Let’s be clear: Indiana wasn’t just a struggling program before Cignetti took over - it was the losingest program in major college football history. In 2022, the Hoosiers became the first FBS team to hit 700 all-time losses.

That’s the kind of stat that sticks to a program like a scar. And yet, in just two seasons, Cignetti has flipped the narrative completely.

Since arriving from James Madison, where he built a powerhouse at the Championship Subdivision level, Cignetti has gone 24-2 at Indiana. That’s not just winning - that’s rewriting the program’s identity.

Last season, Indiana shocked the college football world by starting 10-0, climbing to No. 5 in the AP Top 25, and earning a spot in the College Football Playoff. That alone would’ve been enough to cement Cignetti’s place in Hoosier lore.
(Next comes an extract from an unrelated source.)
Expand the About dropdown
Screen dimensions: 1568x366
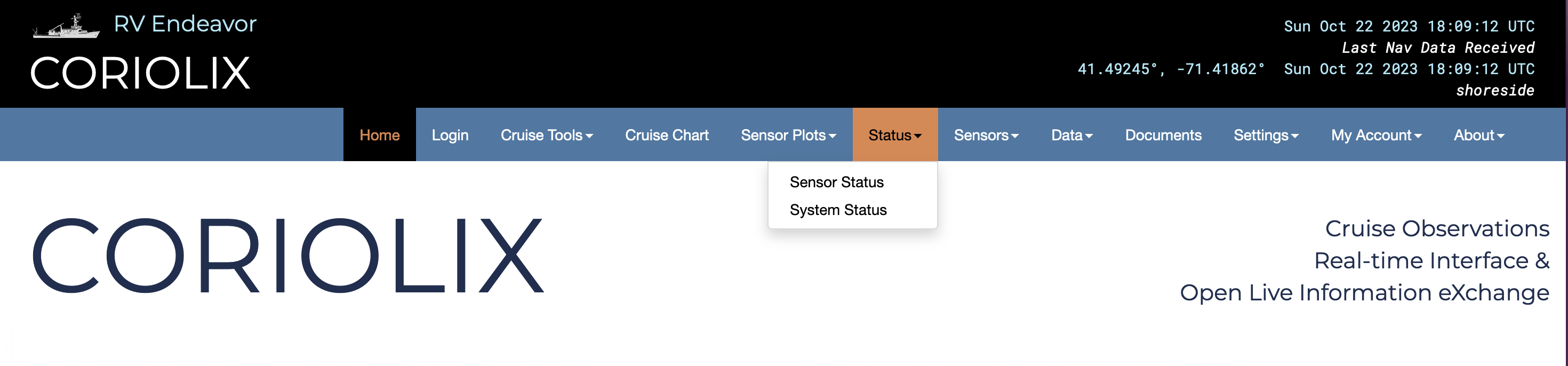(x=1478, y=134)
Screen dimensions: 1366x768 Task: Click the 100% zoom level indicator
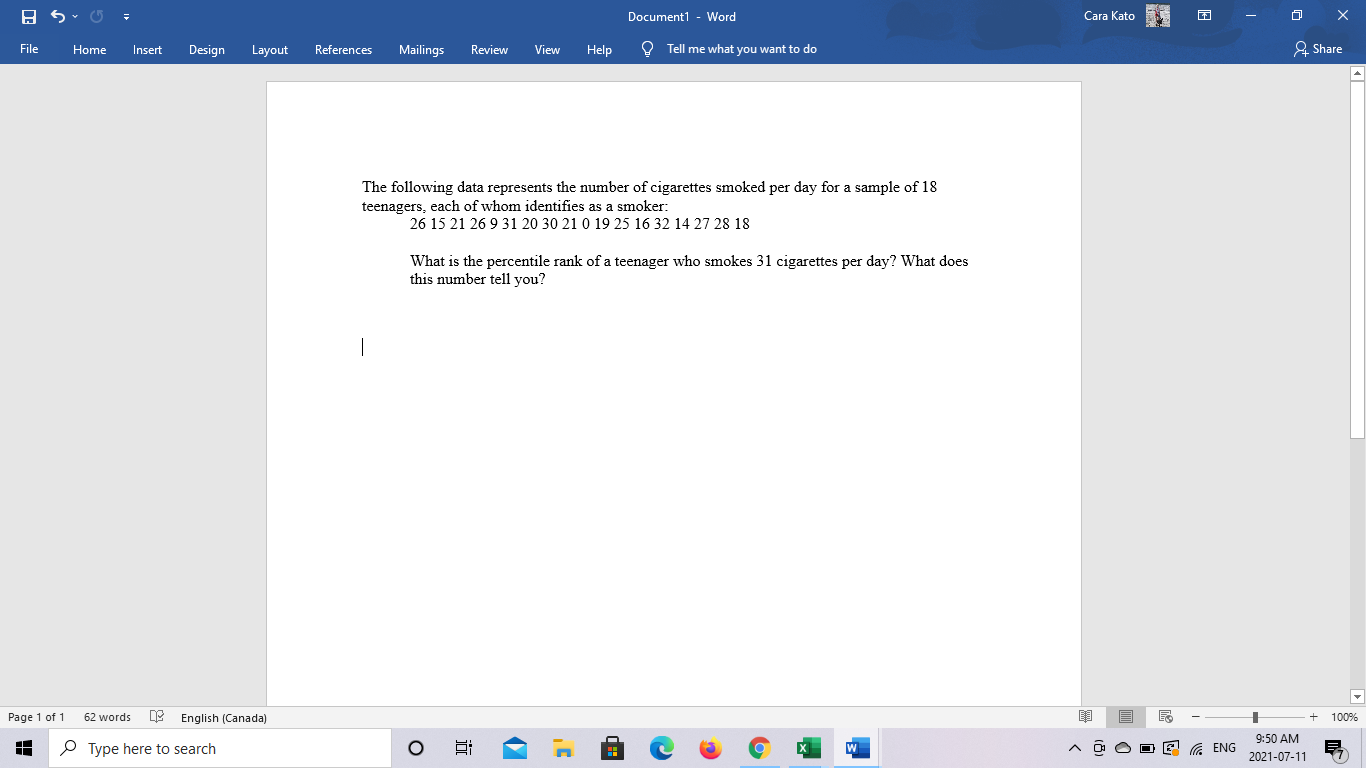click(1345, 717)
But this year? He took it even further.

Indiana is 13-0. Big Ten champions for the first time since 1967.

Sitting atop the AP poll for the first time ever. And heading into the College Football Playoff as the No. 1 seed.

This isn’t just a good season - it’s a historic one. And it’s all happening in a place where 10 wins used to be a pipe dream.
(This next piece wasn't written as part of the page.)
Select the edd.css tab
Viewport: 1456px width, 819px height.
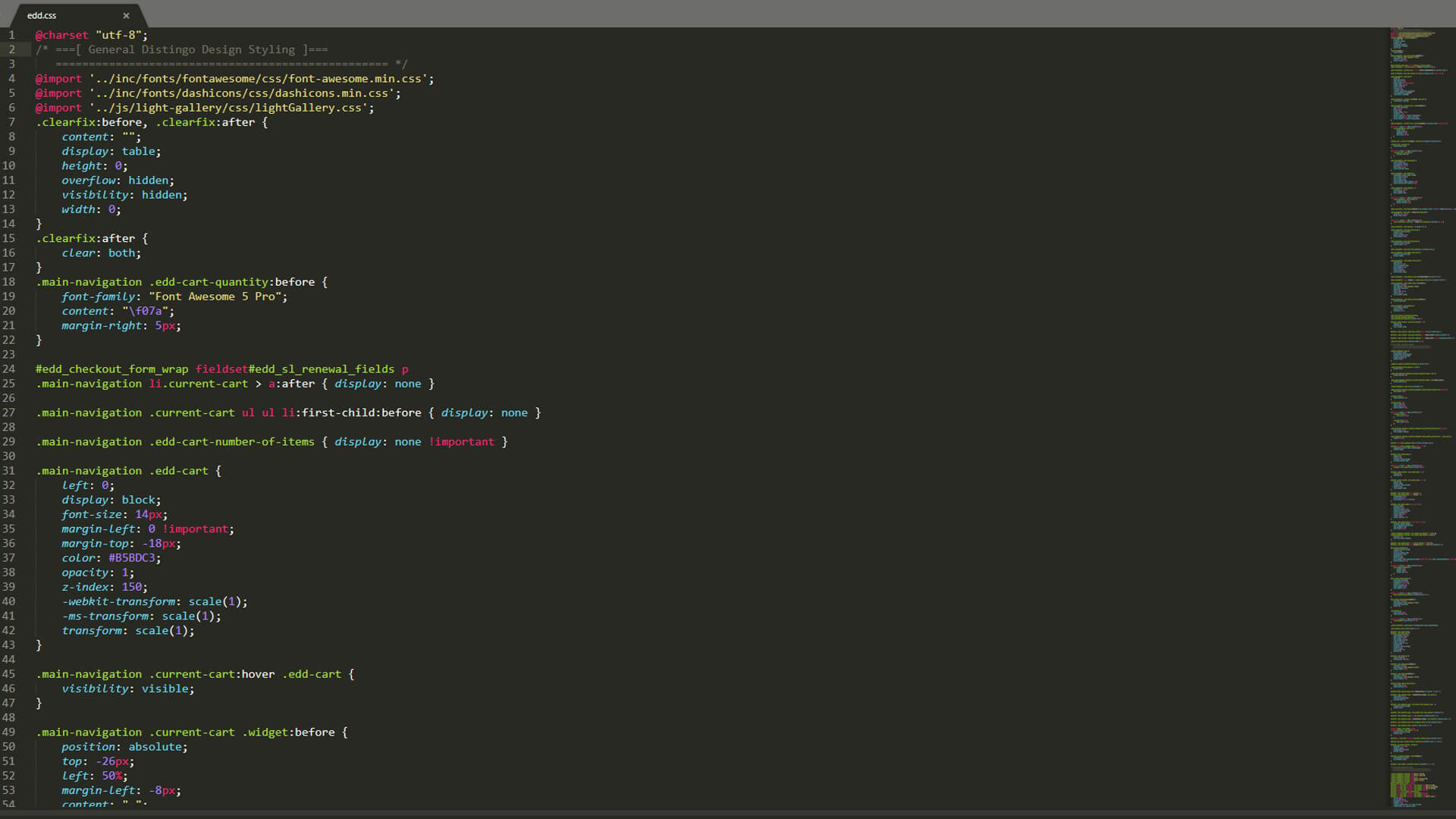[42, 15]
Let’s not overlook what he’s done with individual talent either. Cignetti coached Indiana’s first-ever Heisman Trophy winner, quarterback Fernando Mendoza, who also earned AP Player of the Year honors. That’s another first for a program that, until recently, was better known for basketball banners than football trophies.

The AP Coach of the Year vote wasn’t close. Cignetti received 47 of 52 first-place votes from a nationwide panel of college football media.

Texas Tech’s Joey McGuire and Vanderbilt’s Clark Lea got two votes apiece. Virginia’s Tony Elliott received one.

But this was Cignetti’s award to lose, and he didn’t come close to losing it.

The numbers tell one part of the story. The emotion tells the rest. After Indiana’s 13-10 win over Ohio State in the Big Ten title game - a game that symbolized the program’s arrival on the national stage - Cignetti reflected on what it meant.

“It’s another step we need to take as a program,” he said. “It’s a great win, obviously.

And we’re going to go in the playoffs as the No. 1 seed. And a lot of people probably thought that wasn’t possible.

But when you get the right people and you have a plan and they love one another and play for one another and they commit, anything’s possible.”

That’s not coach-speak. That’s a man who’s built something real. In a sport where big names and blue bloods dominate the headlines, Curt Cignetti is proving that the right culture, the right leadership, and a whole lot of belief can still shake up the status quo.

Indiana football isn’t just winning games. It’s making history.

And Cignetti? He’s not just coach of the year - he’s the architect of one of college football’s most remarkable transformations.